Source code Ch10_06 opens with the structure declaration RGB32. This structure is declared in the header file ImageMatrix.h and specifies the color component ordering scheme of each RGB pixel. The function Avx2ConvertRgbToGsCpp contains a C++ implementation of the RGB to grayscale conversion algorithm. This function uses an ordinary for loop that sweeps through the RGB32 image buffer pb_rgb and computes grayscale pixel values using the aforementioned conversion equation. Note that RGB32 element m_A is not used in any of the calculations in this example. Each calculated grayscale pixel value is adjusted by a rounding factor and clipped to [0.0, 255.0] before it is saved to the grayscale image buffer pointed to by pb_gs.
Mean Execution Times (Microseconds) for RGB to Grayscale Image Conversion Using TestImage3.bmp
CPU | Avx2ConvertRgbToGsCpp | Avx2ConvertRgbToGs_ |
---|---|---|
i7-4790S | 1504 | 843 |
i9-7900X | 1075 | 593 |
i7-8700K | 1031 | 565 |
Summary
AVX2 extends the packed integer capabilities of AVX. Most x86-AVX packed integer instructions can be used with either 128-bit or 256-bit wide operands. These operands should always be properly aligned whenever possible.
Similar to x86-AVX floating-point, assembly language functions that perform packed integer calculations using a YMM register should use a vzeroupper instruction prior any epilog code or the ret instruction. This avoids potential performance delays that can occur when the processor transitions from executing x86-AVX instructions to x86-SSE instructions.
The Visual C++ calling convention differs for assembly language functions that return a structure by value. A function that returns a structure by value must copy a large structure (one greater than eight bytes) to the buffer pointed to by the RCX register. The normal calling convention registers are also “right-shifted” as explained in this chapter.

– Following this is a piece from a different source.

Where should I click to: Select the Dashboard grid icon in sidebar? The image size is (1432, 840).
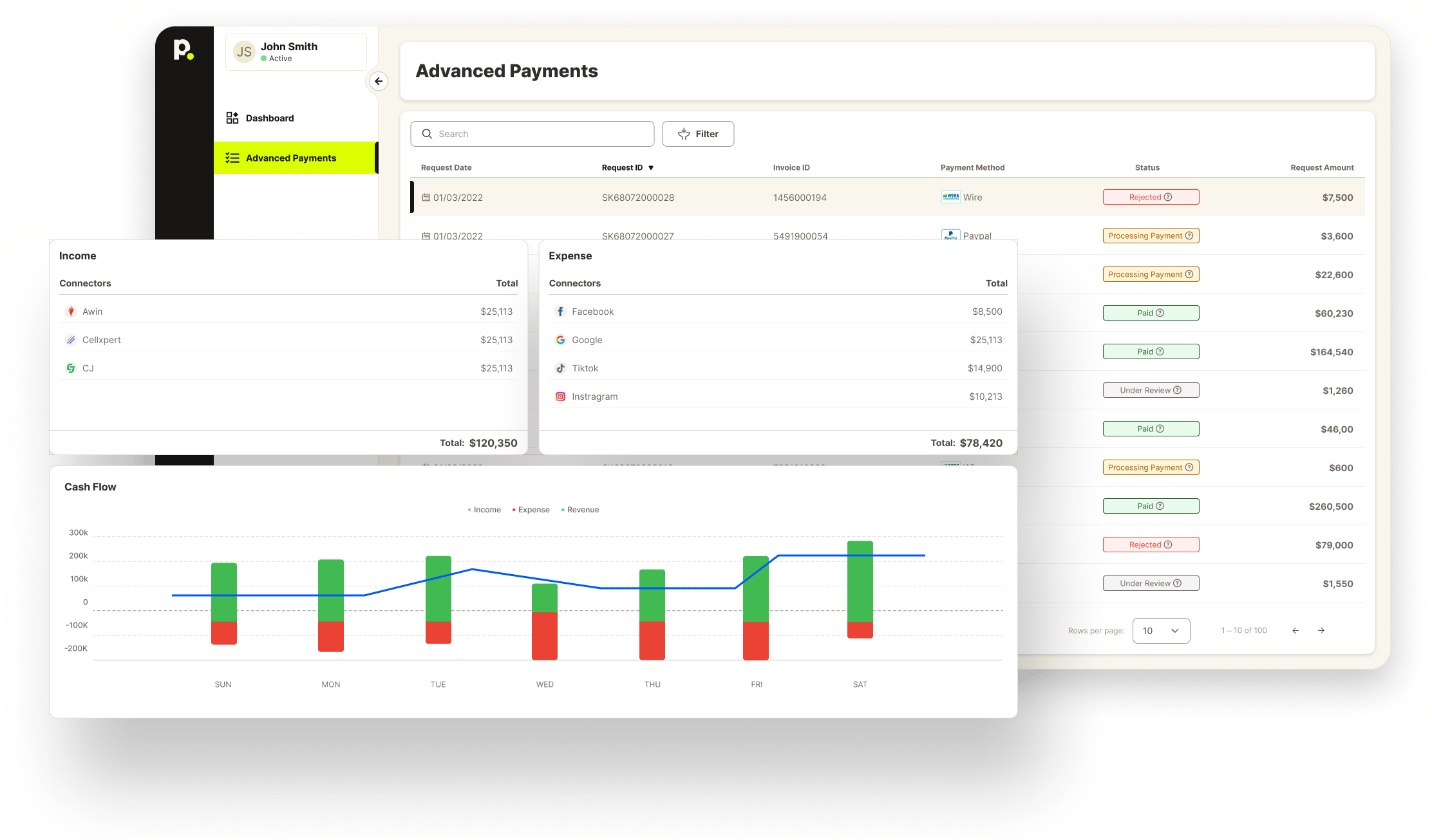pyautogui.click(x=232, y=117)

Assembly language functions can use the vpunpckl[bw|wd|dq] and vpunpckh[bw|wd|dq] instructions to unpack 128-bit or 256-bit wide integer operands.
Assembly language functions can use the vpackss[dw|wb] and vpackus[dw|wb] instructions to pack 128-bit or 256-bit wide integer operands using signed or unsigned saturation.
Assembly language functions can use the vmovzx[bw|bd|bq|wd|wq|dq] and vmovsx[bw|bd|bq|wd|wq|dq] instructions to perform zero or sign extended packed integer size promotions.
MASM supports directives that can perform rudimentary string processing operations, which can be employed to construct text strings for macro instruction mnemonics, operands, and labels. MASM also supports conditional error directives that can be used to signal error conditions during source code assembly.